Lice can less frequently be contracted from wearing an infested person’s: clothing, hats, hair ties or using an infested person’s combs or brushes. Also lying or sitting on furniture that had been used by an infested person can also result in contracting lice.
Experts estimate that 6 million to 12 million people become infested in the United States every year in children ages 3-11. Girls are more likely to contract lice than boys because of longer hair.

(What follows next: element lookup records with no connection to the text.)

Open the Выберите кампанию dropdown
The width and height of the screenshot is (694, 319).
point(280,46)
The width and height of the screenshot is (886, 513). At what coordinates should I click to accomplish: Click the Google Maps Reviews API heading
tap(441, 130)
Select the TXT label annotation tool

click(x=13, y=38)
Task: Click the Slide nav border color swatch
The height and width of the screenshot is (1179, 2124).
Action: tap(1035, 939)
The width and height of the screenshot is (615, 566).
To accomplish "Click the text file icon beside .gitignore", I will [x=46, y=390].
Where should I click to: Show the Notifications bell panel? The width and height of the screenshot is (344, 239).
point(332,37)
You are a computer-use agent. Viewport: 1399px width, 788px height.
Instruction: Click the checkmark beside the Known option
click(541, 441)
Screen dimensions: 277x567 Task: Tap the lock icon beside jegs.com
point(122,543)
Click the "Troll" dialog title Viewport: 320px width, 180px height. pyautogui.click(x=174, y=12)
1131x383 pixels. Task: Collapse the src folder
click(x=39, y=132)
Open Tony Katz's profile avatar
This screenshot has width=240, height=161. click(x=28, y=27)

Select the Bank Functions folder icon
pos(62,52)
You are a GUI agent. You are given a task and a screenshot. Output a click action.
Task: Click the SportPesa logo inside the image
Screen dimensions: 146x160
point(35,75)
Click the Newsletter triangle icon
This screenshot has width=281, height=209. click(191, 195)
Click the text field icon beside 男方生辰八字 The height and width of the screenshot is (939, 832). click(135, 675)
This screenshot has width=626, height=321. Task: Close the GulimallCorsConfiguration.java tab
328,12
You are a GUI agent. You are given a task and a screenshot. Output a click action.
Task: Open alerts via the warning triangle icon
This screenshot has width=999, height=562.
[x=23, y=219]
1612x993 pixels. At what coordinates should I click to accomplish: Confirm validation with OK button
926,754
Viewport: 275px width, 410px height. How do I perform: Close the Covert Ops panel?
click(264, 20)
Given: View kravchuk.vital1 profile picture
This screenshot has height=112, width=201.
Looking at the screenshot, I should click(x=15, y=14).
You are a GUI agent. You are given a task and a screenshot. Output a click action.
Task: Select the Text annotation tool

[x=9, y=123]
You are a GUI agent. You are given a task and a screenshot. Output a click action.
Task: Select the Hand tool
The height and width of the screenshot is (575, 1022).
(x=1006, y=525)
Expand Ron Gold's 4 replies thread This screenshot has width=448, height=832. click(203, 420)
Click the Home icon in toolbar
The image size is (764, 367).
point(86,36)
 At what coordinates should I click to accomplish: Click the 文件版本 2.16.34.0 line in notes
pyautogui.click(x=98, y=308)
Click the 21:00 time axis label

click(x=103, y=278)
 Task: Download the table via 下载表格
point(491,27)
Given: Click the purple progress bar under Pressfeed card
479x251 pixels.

Closely examining the hair and scalp is necessary to determine a possible head lice infestation. Incorrect diagnosis of head lice is quite common among those unfamiliar with lice. To correctly diagnose head lice the best evidence will be the sighting of actual lice. Lice, in both adult and nymph stages, avoid light when possible and move very quickly. Therefore, it may be quite difficult to find them with a simple visual check of the scalp. The use of a fine toothed lice comb is recommended to facilitate the search of living lice. If living lice cannot be seen, finding lice eggs (nits) attached to the hair follicles may indicate the person is infested with lice. Often, nits are seen on hair near the back of the neck and hair behind the ears. Head lice and nits can be visible with the naked eye, however, use of reading glasses or a magnifying lens can be used to assist in finding moving lice or to identify viable nits and nit casings. Nits can often be confused with other particles found in hair such as dandruff, dirt and other miscellaneous debris. Nits found attached more than ¼ inch from the base of the hair shaft are quite often non-viable meaning they are hatched or dead.
Prevention & Control:
Head lice are primarily spread by direct head-to-head contact. Lice can also be spread by sharing brushes, clothing or belongings onto which lice have crawled. The odds of contracting lice from a louse that has fallen onto the floor or carpet are minuscule. Head lice can survive around 24-36 hours off of the human head as they to feed constantly on human blood to survive. Nits usually die within a week if they are not kept at the same temperature as that found with ¼ inch to the scalp.
Steps to Prevent Lice:
•Avoid head-to-head (hair-to-hair) contact. •Do not share clothing especially hats, scarves, jackets and hooded sweatshirts. •Do not share brushes, combs or towels. •Do not lie on beds, couches, pillows, carpets, or stuffed animals that have recently been in contact with an infested person. •Machine dry bed linens and clothing, and other items that an infested person used or wore during the previous 2 days, be sure to use the high heat setting during the drier cycle. Clothing and items that are not washable can be placed in a plastic bag for 3 days or dry-cleaned. •Vacuum the furniture where the infested person sat or lay. Place sheets over couches and fabric chairs for 3 days. •It is not necessary to use professional cleaning services or strong insecticides such as a bug bomb to prevent a re-infestation of lice.
It is important to explain to children the importance of following these tips to prevent head lice infestations.